Argentine leaders still in the dark over massive power cut
‘We’re all asking why this system didn’t act as it normally does, because failures like this happen every day’
The lights were back on across virtually all of Argentina and neighbours Paraguay and Uruguay on Monday morning, according to Argentine energy officials, though the cause of Sunday’s massive blackout remains a mystery.
Argentina’s grid collapsed early on Sunday morning, cuting power to tens of millions of people in South America, hobbling phone and internet communication regionwide and shuting down YPF SA’S La Plata refinery, Argentina’s largest.
A source with Argentina’s Energy Secretariat told Reuters that a failure in high tension transmission lines had “destabilized” the Yacyretá y Salto Grande power plants had caused the outage.
But the precise catalyst for the chain reaction that eventually blacked out much of the southern half of South American is still unclear, according to Energy Secretary Gustavo Lopetegui.
“We’re all asking why this system didn’t act as it normally does, because failures like this happen every day,” Lopetegui told local radio station La Red.
Lopetegui said that the results of an investigation into the causes of the blackout were due in 15 days, but said it was impossible that such a widespread outage could occur again.
Residents of Buenos Aires, a city of nearly 16 million, awoke on Father´s Day to a nearly entirely dark city. Power trickled back over several hours there and across much of Argentina, and was fully restored by around 9:30p.m. local time, according to the Energy Secretariat.

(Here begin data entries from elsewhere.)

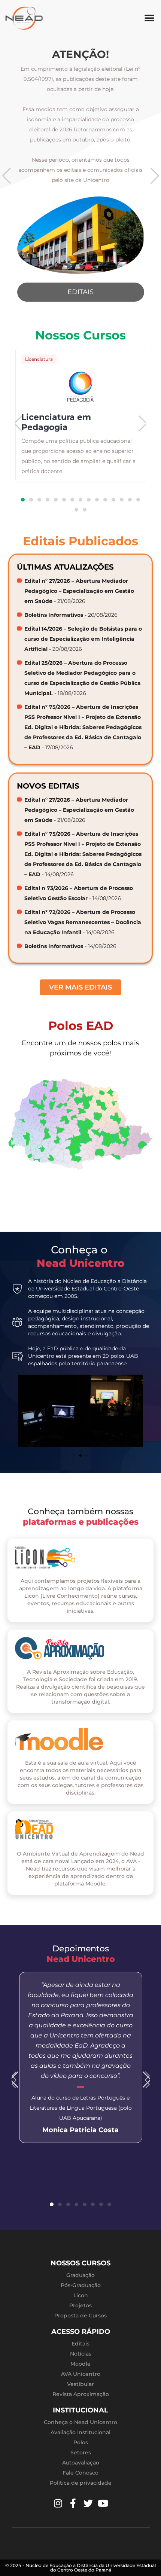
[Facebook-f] (73, 2503)
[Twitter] (87, 2503)
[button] (149, 17)
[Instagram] (58, 2503)
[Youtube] (102, 2503)
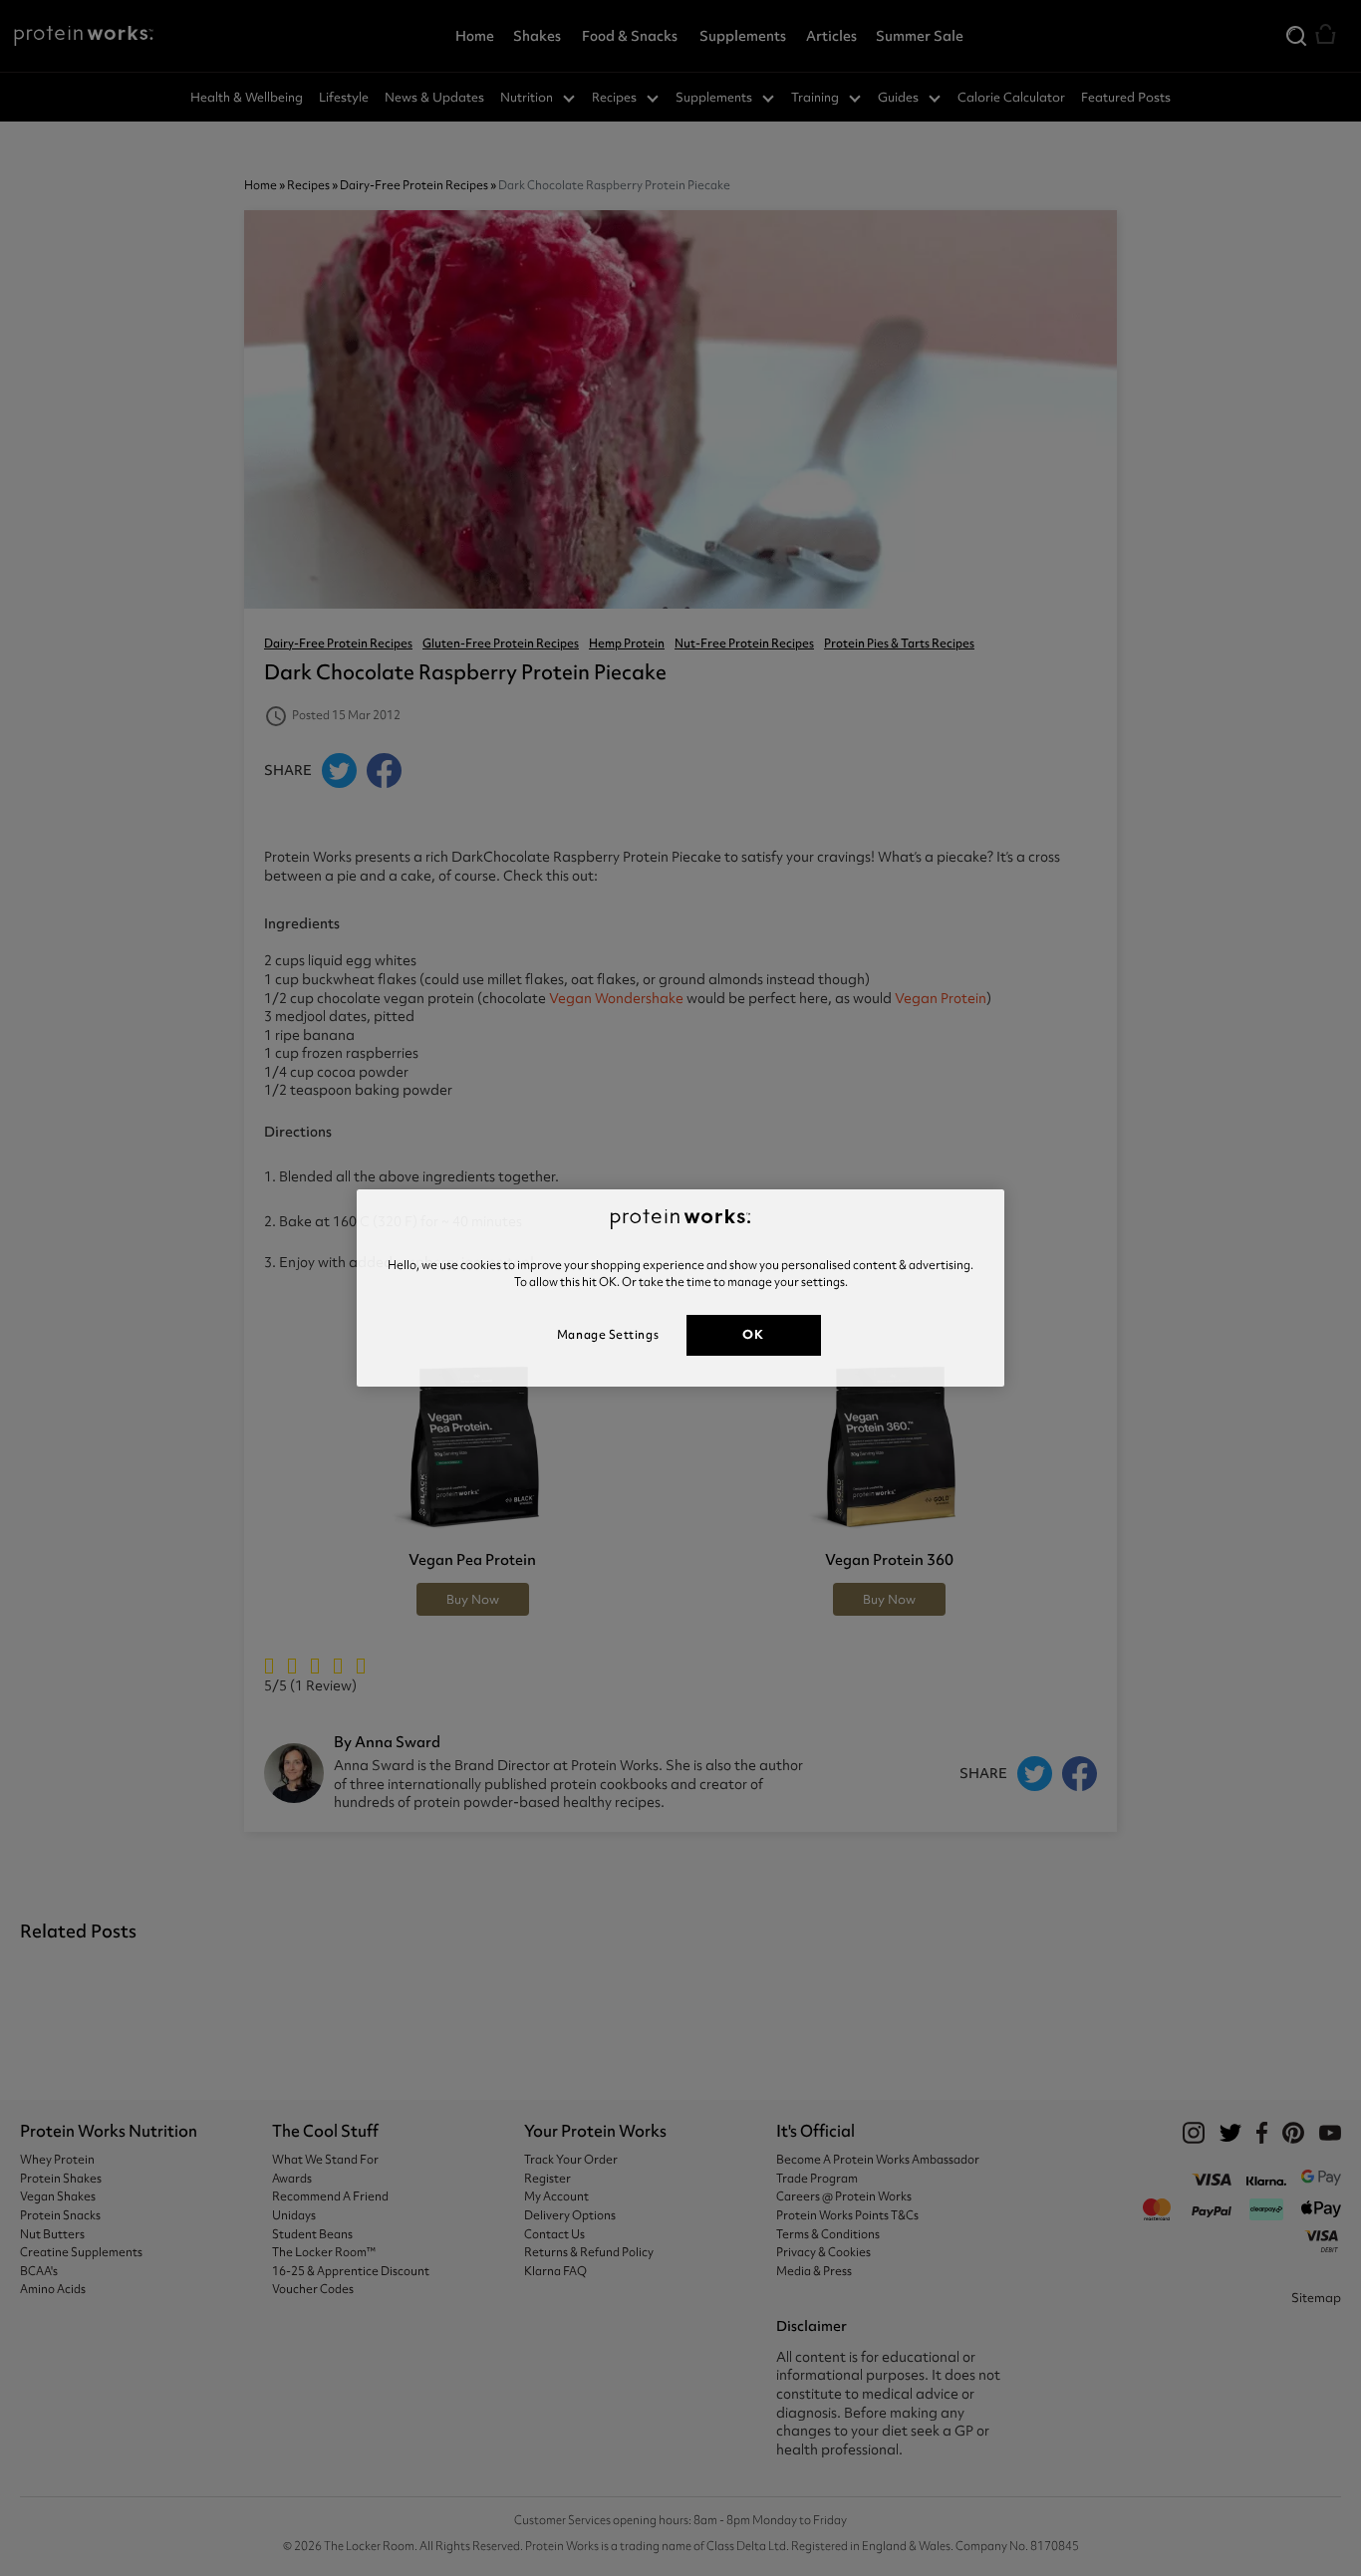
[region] (680, 1288)
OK (752, 1334)
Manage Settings (608, 1335)
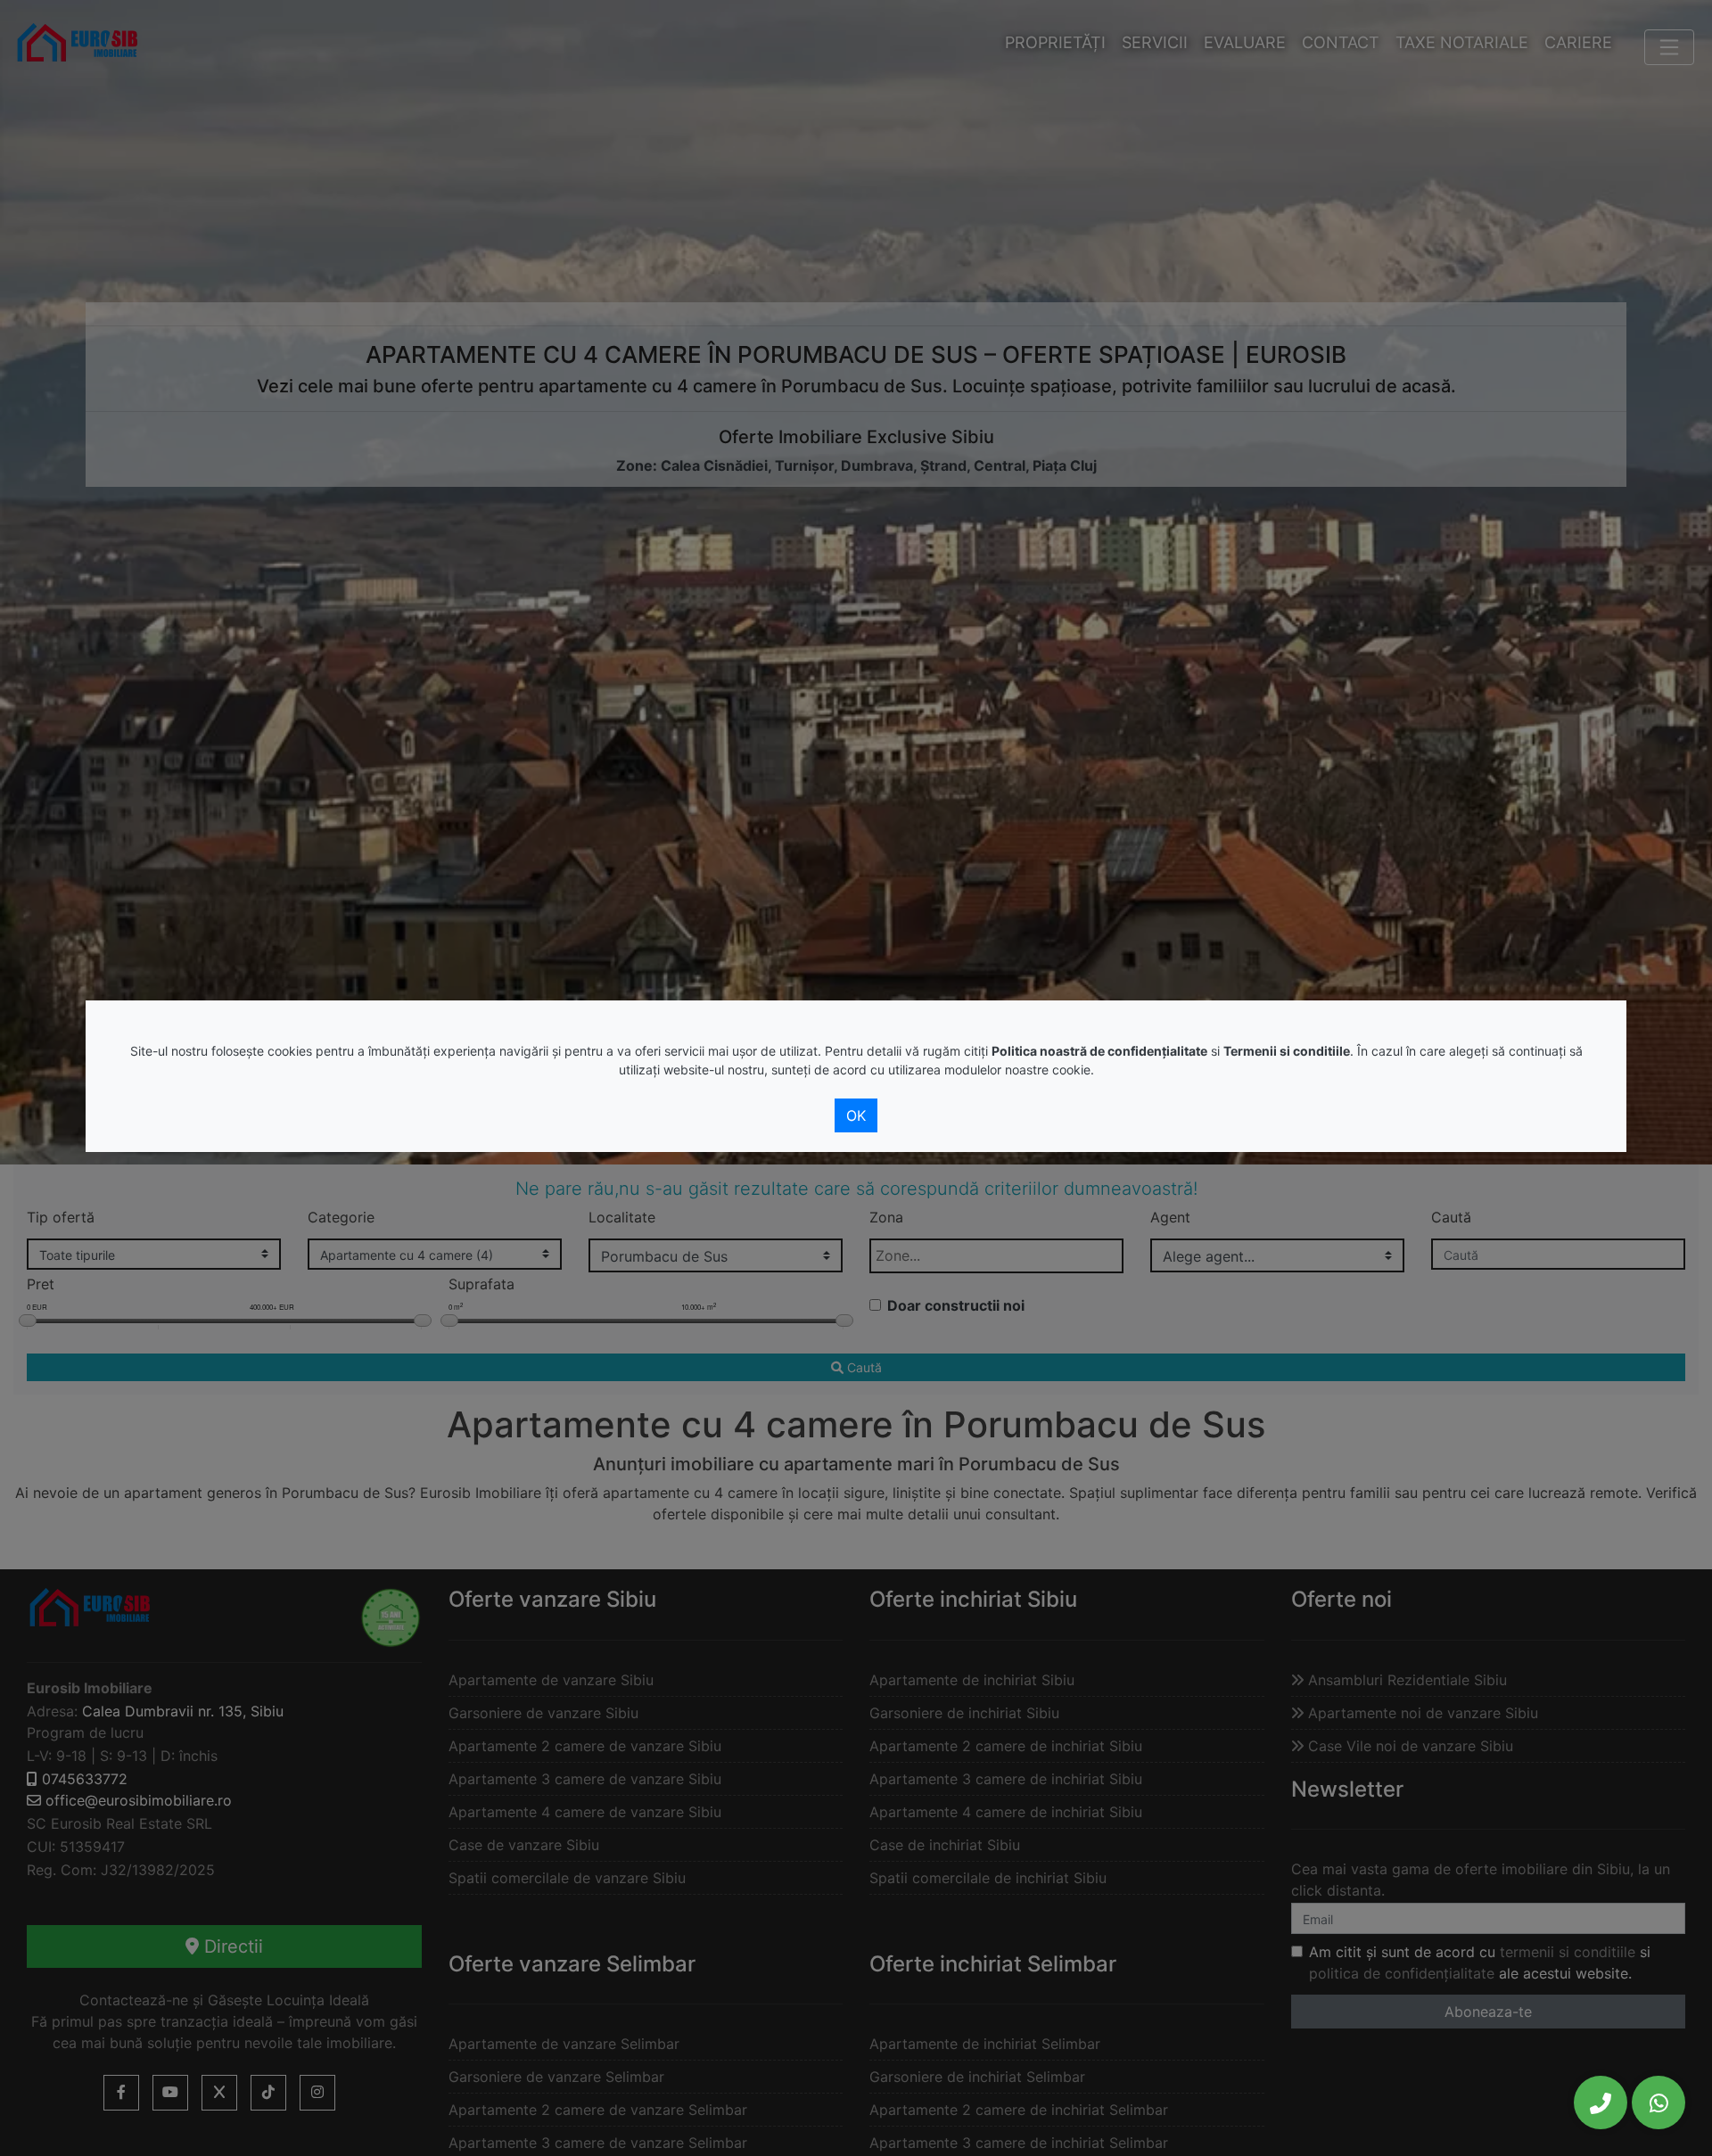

Argentina’s grid “collapsed” around 7 am (1100 GMT), leaving the entire country without power, Argentina’s Energy Secretariat said. The outage also cut electricity to much of neighboring Uruguay and swaths of Paraguay, and shut down YPF SA’S La Plata refinery, Argentina’s largest.
Power had returned to nearly 90 percent of Argentina by early on Sunday evening and to virtually all of Uruguay and Paraguay, officials in each country said.
Macri´s energy secretary, Gustavo Lopetegui, told reporters earlier in the day that the blackout started with a failure in the country´s “interconnection system,” known as SADI, but said the root cause of the outage remained unknown and that results of a full investigation would not be available for 10 to 15 days.
“There was a failure in the system, the kind that happens regularly in Argentina and other countries,” said Lopetegui, adding that “a chain of events that took place later ... caused a total disruption.”
“This case is unprecedented and will be deeply investigated,” Macri said on social media.
The blackout comes amid a deepening economic crisis in Argentina that has plunged nearly a third of the country into poverty, pushed interest rates skyward and sent the peso tumbling against the dollar, prompting mass protests throughout the country.
Residents of Buenos Aires, a city of nearly 16 million, awoke on Father´s Day to a nearly entirely dark city. The blackout hobbled public transportation, cut off water supplies and crippled phone and internet communications for much of the day.
Images from social media showed long lines of cars at the few service stations still in operation in Argentina’s largest city and traffic lights dim, creating chaos in places even on a normally quiet Sunday.
“The city is a disaster. There are no traffic lights. Stores aren’t open. It spoiled Father’s Day,” said 75-year-old retiree Liliana Comis. Speculation abounded on social media about the causes of the blackout, as well as sharp rebukes by critics of Macri, who is running for re-election later this year in a hotly contested race.
“Millions of Argentines, who have had to pay astronomical rates for electricity to benefit those in power, are still waiting for power to return to their homes,” Alberto Fernandez, a Peronist presidential candidate, said in a tweet on Sunday aternoon.
The blackout also renewed questions about the vulnerability of parts of the South American grid, which transcends borders and connects many of the region´s largest economies.
A similarly massive outage in Brazil in 2009, caused by a failure at the country´s sprawling Itaipu hydroelectric plant, cut power to tens of millions and led to calls for Brazil to beef up its energy infrastructure.
A spokesman for Argentine state oil company YPF told Reuters that its La Plata refinery, a critical link in the country’s oil infrastructure, had been temporarily shut down following the outage.